Yoram Singer: Memory-Efficient Adaptive Optimization for Humungous-Scale Learning

Tuesday, April 23, 2019 - 4:00pm to 5:00pm

Refreshments:

Light Refreshments at 3:45pm

Location:

Patil/Kiva G449

Speaker:

Yoram Singer, Princeton University

Seminar group:

Theory of Computation (TOC) Seminar Joint with LIDS Seminar

Abstract:

Adaptive gradient-based optimizers such as AdaGrad and Adam are among the methods of choice in modern machine learning. These methods maintain second-order statistics of each model parameter, thus doubling the memory footprint of the optimizer.
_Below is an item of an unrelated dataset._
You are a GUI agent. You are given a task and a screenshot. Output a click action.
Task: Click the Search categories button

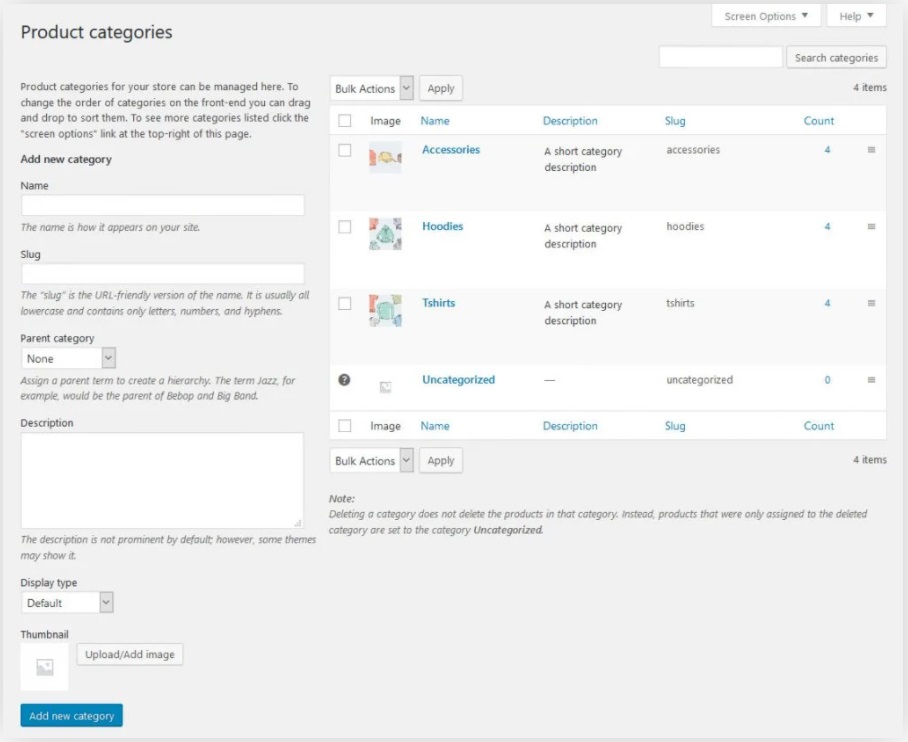point(836,58)
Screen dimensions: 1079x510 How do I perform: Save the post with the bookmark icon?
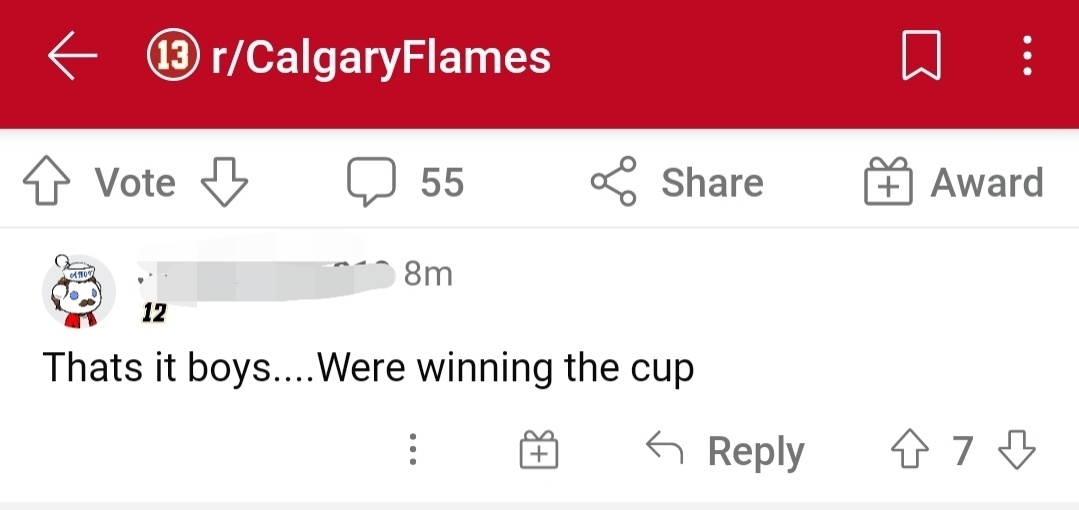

In behemoth-size applications, this memory overhead restricts the size of the model being used as well as the number of examples in a mini-batch. We describe a novel, simple, and flexible adaptive optimization method with sublinear memory cost that retains the benefits of per-parameter adaptivity while allowing for larger models and mini-batches. We give convergence guarantees for our method and demonstrate its effectiveness in training some of the largest deep models used at Google.

Bio:

Yoram Singer is the head of Principles Of Effective Machine-learning (POEM) research group in Google Brain and a professor of Computer Science at Princeton. He was a member of the technical staff at AT&T Research from
1995 through 1999 and an associate professor at the Hebrew University from 1999 through 2007. He is a fellow of AAAI. His research on machine learning algorithms received several awards.